However, with the ending of the Cold War, it now appeared that the United Nations, and the United States as the sole remaining superpower, were both willing to countenance secession as an internationally acceptable phenomenon. This came into even starker focus with the initial negotiations between the new reform-minded regime in Ethiopia and its Eritrean allies.6 With secession now openly countenanced, secessionist-minded groups on the continent could now point not only to successful international secessions in this era of fluid statehood but also to possible successes in redrawing the borders that had been set at Berlin in 1885.

Even more notable on the continent was the new acceptance of nationality as not only an acceptable goal for a state but explicitly an acceptable end-state. On the European continent this resurgence of ethno-nationalism led to new nation-states, but admittedly this was not necessarily novel within the European order. Most Western European states had been formed almost explicitly as nation-states over the modern era, with at most small ethnic minorities remaining in Germany, France, or Italy following the long process of ethnic sorting and constructing identities.
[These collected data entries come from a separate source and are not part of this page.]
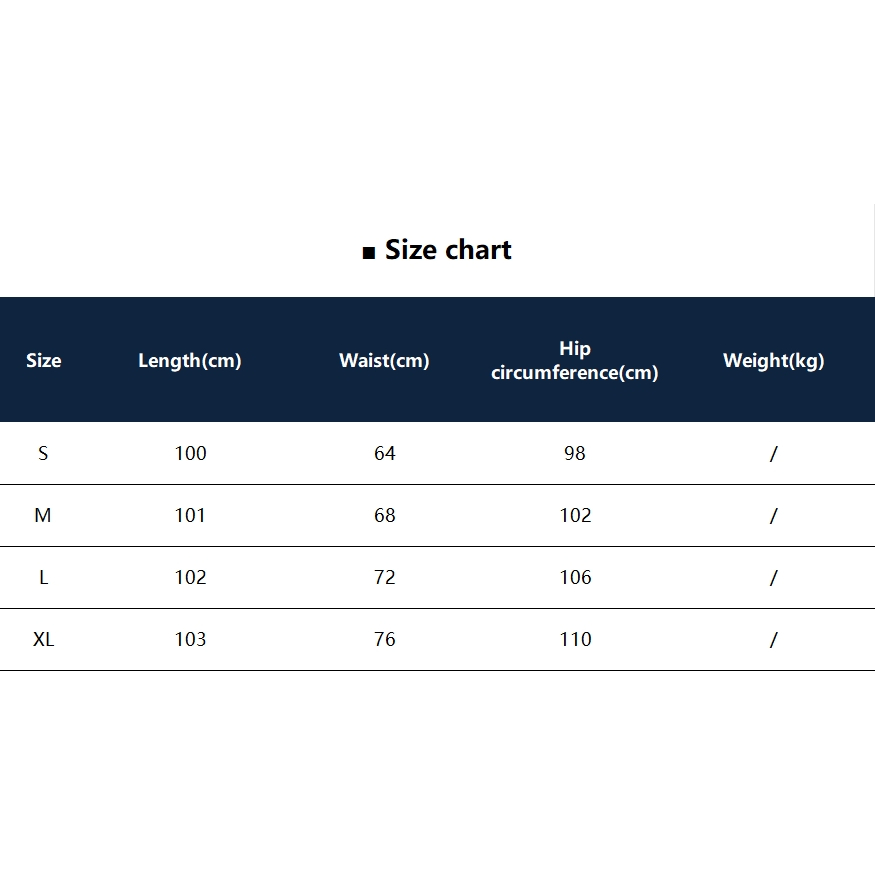875x875 pixels.
Task: Click hip circumference value 98
Action: pos(575,453)
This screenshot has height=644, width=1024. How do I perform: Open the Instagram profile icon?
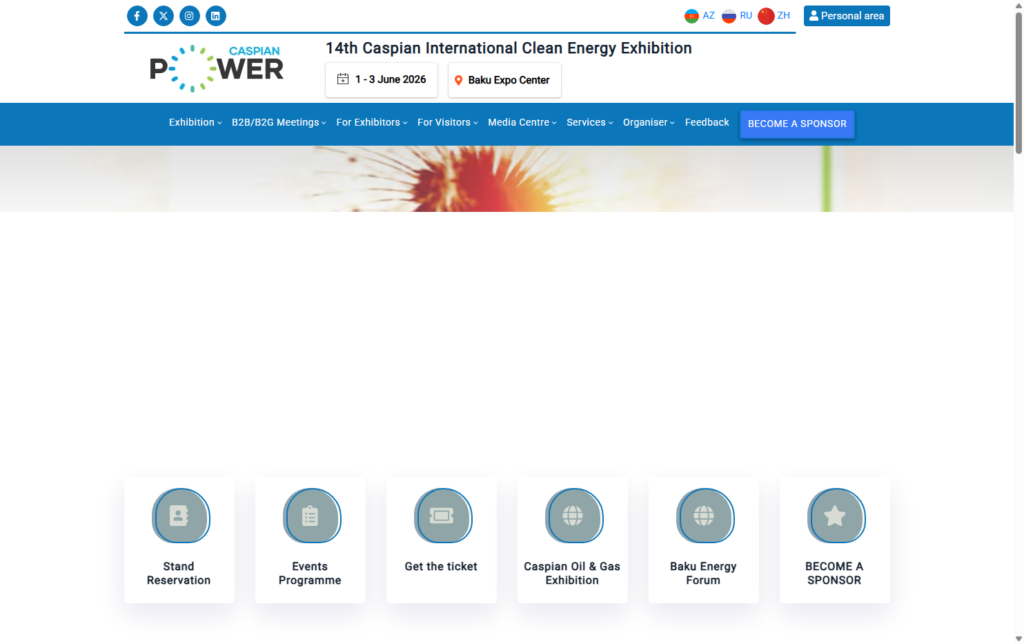pos(189,15)
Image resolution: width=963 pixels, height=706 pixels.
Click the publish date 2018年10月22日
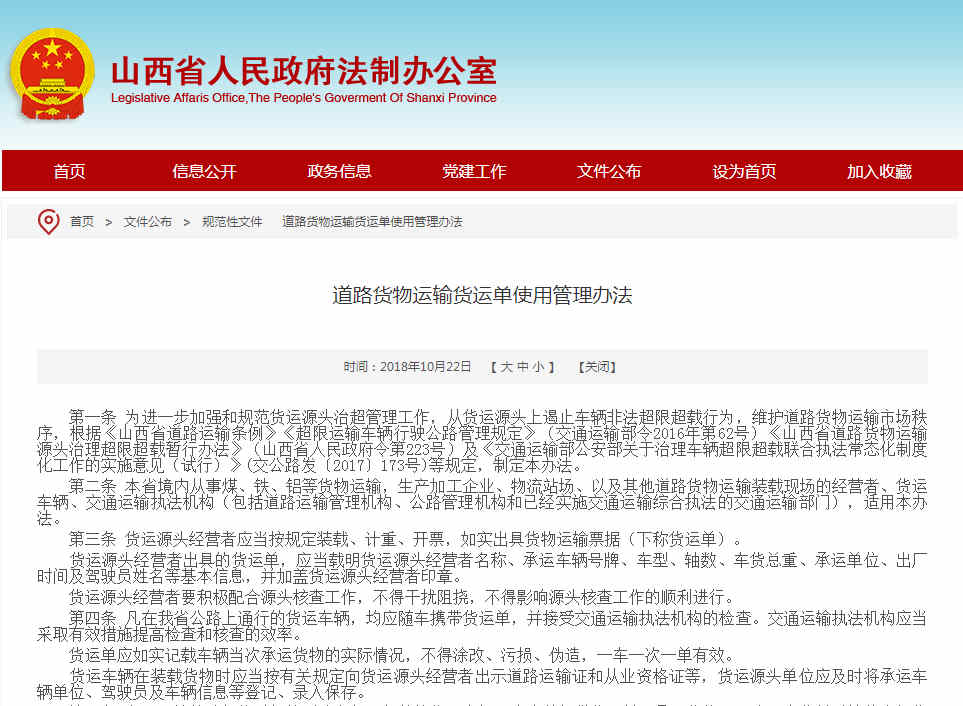(425, 367)
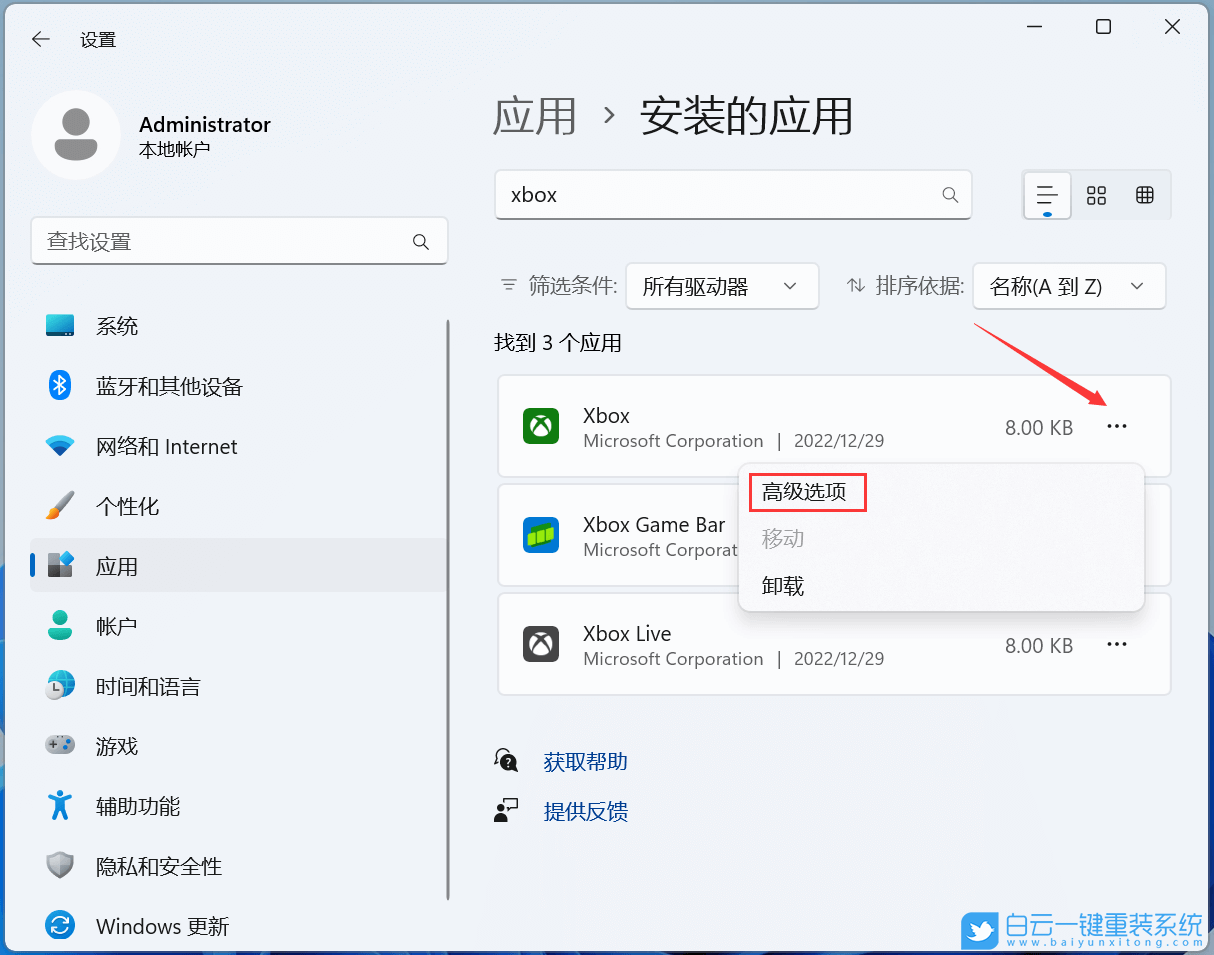Open 系统 settings in sidebar
1214x955 pixels.
pos(118,325)
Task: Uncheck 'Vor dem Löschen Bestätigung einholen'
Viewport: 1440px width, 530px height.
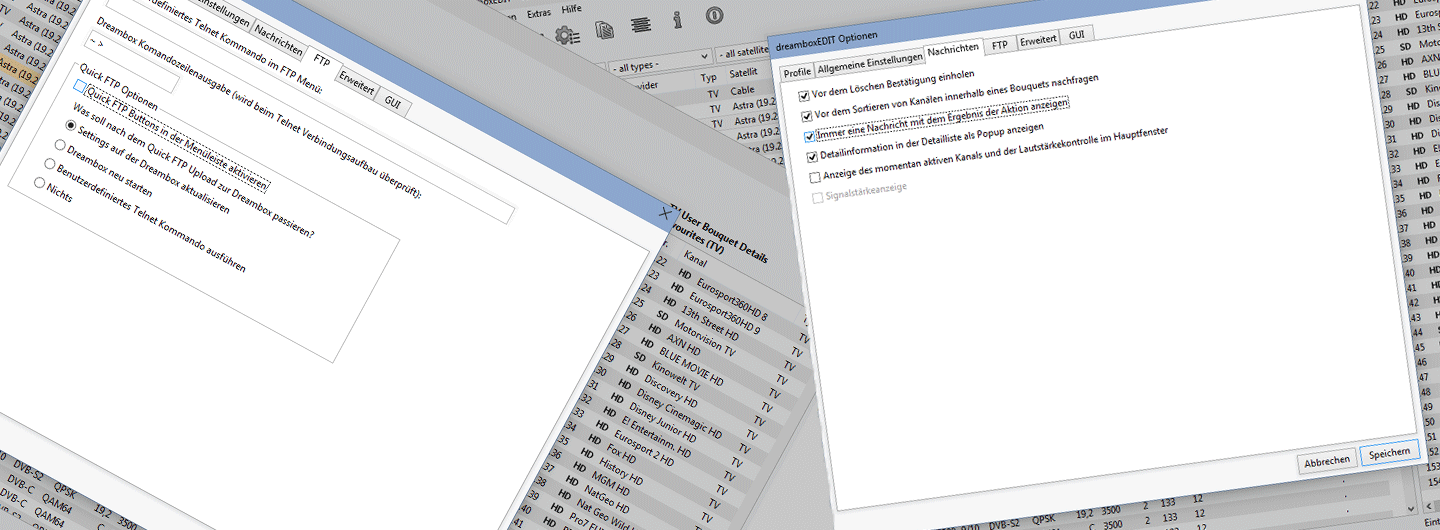Action: (806, 96)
However, on the African continent there were few nation-states, with Somalia as the largest example, with Swaziland and Lesotho joining it through their own complex histories in southern Africa. Instead, the borders that had been drawn at the 1885 Berlin Conference were based on the political requirements of the colonizing European powers, completely ignoring any ethnic or national divisions within these new political units. Whole ethnic populations might be divided between two or even three states, such as the Kongo of the Democratic Republic of the Congo, the Republic of the Congo, and Angola; or the Somali, who spread across Somalia, Ethiopia, and Kenya. Conversely, it meant that very few states on the continent were ethnically homogenous, meaning that issues such as representation, governance, access to state resources, and even basic rights remained contested terrain for many ethnic groups following independence.
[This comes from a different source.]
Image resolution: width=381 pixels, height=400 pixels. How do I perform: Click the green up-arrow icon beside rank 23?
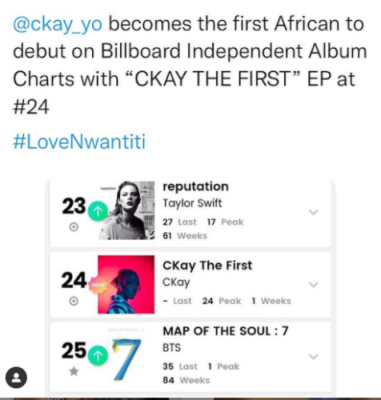tap(98, 211)
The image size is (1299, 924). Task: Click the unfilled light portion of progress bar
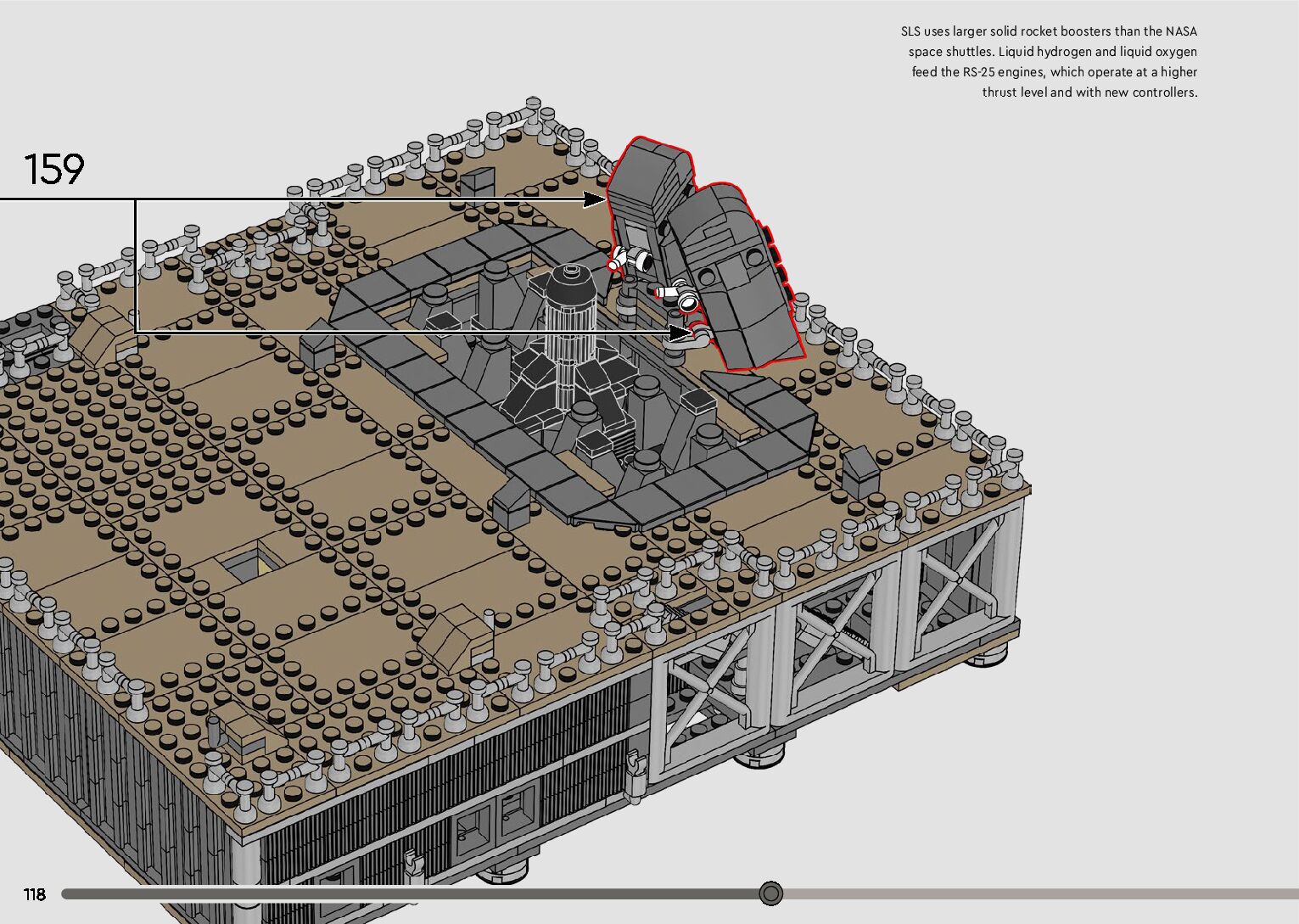[x=1035, y=893]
This continued contestation meant that many of these ethnic groups, whether simply a sole minority within a single African state or a group sprawling across several, had significant grievances against their host states. These grievances led to resistance against the state that ranged from avoidance of state taxes, smuggling within their ethnic group across borders, to even occasional military actions. The Kel Tamasheq and Bedan of the Sahara continued to trace their ancestral routes through the Sahara, maintaining economic connections across their nation, often in defiance of Saharan states such as Mali, Niger, and Algeria. On the other end of the scale were groups like the Western Somali Liberation Front, who waged lengthy guerrilla campaigns against Ethiopia in an attempt to rejoin their territories to Somalia. However, despite these acts of resistance and national solidarity, the monolithic state remained the sole avenue of access to legitimacy and its international benefits, and without control or at least effective access to the state these minority ethnic groups remained marginalized with little hope of overturning this order.7

New Era and Nation-States

However, beginning in 1991 with the acceptance of nation-states and specifically ethnic secession by the United States, the United Nations, and the international community following the end of the Cold War, new hope arose amongst marginalized ethnic groups. For those members of divided ethnic groups, the possibility of secession or irredentism offered chances to rewrite the political order their communities existed in, especially following years of neglect or even repression under the existing states of Africa. During these years such groups had often maintained a much stronger bond with their nation than with their state, and with this now an acceptable political outcome, the larger pressing questions about the role of the state in post–Cold War Africa grew in importance.8 Given this, it is unsurprising that the new wave of secessions that would take place in Africa would not necessarily have simply a political component but also an ethnic one, with marginalized subnational groups now pushing for a rewriting of the political order of Africa to allow them representation, if not entirely control, within a state of their own making.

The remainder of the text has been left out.